Court asked to vacate WOTUS rule
The brief filed in the U.S. Court of Appeals for the Sixth Circuit lays out in detail the substance of the groups’ allegations. It follows a year of litigation over which court had jurisdiction to hear challenges to the expansive rule.
In a brief that asks that the rule to be struck in its entirety, the petitions for review challenge the regulation defining “waters of the United States” within the meaning of the Clean Water Act (CWA).
“First, the agencies violated fundamental tenets of administrative law.
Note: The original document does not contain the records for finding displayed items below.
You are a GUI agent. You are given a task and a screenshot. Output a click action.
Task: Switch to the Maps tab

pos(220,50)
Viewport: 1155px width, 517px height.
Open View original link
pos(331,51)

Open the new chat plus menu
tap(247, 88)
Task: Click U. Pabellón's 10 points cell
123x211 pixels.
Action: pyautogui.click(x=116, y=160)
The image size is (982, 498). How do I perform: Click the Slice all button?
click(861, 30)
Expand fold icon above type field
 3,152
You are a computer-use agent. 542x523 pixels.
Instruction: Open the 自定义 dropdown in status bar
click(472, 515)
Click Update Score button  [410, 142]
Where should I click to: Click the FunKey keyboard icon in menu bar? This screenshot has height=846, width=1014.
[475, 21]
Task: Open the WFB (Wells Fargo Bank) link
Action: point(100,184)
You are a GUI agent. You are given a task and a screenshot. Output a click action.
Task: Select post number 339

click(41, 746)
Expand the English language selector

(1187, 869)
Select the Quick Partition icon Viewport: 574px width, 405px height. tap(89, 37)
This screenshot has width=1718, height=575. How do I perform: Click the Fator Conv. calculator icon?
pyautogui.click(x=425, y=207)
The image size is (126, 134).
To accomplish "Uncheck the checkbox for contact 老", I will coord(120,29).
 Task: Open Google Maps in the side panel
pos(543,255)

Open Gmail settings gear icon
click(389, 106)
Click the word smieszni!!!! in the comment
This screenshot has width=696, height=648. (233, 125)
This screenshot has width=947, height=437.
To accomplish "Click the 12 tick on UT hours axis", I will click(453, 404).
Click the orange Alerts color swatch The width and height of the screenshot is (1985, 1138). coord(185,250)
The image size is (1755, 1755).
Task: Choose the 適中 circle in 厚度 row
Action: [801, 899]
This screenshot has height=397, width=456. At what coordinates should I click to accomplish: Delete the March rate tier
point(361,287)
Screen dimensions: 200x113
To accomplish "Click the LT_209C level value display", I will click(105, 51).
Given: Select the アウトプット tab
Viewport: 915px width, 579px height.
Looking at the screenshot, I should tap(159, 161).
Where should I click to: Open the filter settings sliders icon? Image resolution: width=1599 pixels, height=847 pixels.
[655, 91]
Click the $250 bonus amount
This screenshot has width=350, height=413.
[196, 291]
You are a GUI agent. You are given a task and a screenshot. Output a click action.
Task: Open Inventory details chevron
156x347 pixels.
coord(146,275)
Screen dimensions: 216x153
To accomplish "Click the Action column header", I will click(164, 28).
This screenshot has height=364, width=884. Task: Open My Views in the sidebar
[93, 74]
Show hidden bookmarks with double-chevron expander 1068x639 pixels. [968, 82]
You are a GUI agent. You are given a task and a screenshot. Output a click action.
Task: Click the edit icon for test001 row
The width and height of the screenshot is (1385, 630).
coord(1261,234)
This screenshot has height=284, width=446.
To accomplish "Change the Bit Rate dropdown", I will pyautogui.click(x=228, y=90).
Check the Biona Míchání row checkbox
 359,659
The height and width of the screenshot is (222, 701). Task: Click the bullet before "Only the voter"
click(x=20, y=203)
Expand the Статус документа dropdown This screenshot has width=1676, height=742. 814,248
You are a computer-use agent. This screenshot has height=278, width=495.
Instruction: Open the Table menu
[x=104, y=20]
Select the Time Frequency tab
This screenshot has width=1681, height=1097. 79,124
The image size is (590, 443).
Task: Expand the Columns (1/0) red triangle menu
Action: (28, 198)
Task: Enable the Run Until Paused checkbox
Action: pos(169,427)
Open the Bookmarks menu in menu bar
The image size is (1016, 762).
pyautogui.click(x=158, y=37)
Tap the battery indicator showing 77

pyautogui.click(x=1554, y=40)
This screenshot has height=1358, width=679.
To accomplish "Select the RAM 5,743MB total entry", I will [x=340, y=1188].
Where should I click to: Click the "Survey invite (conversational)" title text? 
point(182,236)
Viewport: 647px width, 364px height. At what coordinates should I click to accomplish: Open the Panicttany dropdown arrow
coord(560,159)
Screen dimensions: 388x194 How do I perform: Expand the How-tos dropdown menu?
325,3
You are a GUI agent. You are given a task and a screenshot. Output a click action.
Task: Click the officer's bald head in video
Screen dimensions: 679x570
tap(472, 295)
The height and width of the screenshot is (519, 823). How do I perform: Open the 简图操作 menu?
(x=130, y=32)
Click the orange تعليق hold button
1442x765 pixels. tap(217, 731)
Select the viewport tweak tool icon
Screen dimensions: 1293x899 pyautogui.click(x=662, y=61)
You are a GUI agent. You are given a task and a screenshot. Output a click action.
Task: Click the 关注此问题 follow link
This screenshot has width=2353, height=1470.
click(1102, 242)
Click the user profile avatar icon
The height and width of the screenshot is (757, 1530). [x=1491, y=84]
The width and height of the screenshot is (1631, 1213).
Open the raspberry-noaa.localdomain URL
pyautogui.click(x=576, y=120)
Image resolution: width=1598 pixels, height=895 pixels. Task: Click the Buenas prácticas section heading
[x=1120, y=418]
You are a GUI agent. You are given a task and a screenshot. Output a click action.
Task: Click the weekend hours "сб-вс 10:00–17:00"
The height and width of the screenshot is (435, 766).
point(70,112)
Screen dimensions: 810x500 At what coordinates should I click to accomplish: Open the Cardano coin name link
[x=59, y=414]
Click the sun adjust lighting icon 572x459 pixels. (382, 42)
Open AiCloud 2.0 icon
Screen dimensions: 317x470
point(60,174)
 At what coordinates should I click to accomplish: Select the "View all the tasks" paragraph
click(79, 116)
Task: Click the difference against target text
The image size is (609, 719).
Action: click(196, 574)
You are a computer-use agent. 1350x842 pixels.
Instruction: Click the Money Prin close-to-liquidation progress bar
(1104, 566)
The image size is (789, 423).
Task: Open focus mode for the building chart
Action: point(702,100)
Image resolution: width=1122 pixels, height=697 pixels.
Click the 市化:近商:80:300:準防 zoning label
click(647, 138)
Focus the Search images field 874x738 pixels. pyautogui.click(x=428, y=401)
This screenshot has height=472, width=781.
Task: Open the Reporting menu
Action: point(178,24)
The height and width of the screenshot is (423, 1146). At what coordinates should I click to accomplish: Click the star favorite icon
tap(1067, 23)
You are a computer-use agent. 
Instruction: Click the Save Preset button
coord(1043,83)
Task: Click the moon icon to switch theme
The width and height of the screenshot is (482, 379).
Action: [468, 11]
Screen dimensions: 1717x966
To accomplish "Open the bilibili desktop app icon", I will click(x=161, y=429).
The agencies failed to reopen the comment period after making fundamental changes to the proposed rule, and they withheld the key scientific report on which the rule rested until after the comment period closed.
“The agencies also refused to undertake required economic and environmental analyses, including a mandatory analysis of small business impacts and consideration of less burdensome alternatives; engaged in an unprecedented propaganda campaign to promote the rule and rebuke its critics, displaying a closed mind even during the public comment period; and lobbied against legislative efforts to stop the rule, which the U.S. Government Accountability Office has concluded was illegal.
“Second, the rule expands the agencies’ jurisdiction well beyond what the CWA’s text and structure allows. The agencies disregarded statutory checks on their power and distorted relevant Supreme Court precedent. At bottom, the Rule reads the term navigable out of the CWA, asserting jurisdiction over remote and isolated features that bear no meaningful relationship to ‘navigable waters.’
“These uncertain standards are impossible for the public to understand or the agencies to apply consistently. By regulating features across the landscape that have no meaningful relationship to navigable waters, the rule also exceeds the agencies’ power under the Commerce Clause and usurps state authority under the constitution’s and the CWA’s federalist structure.”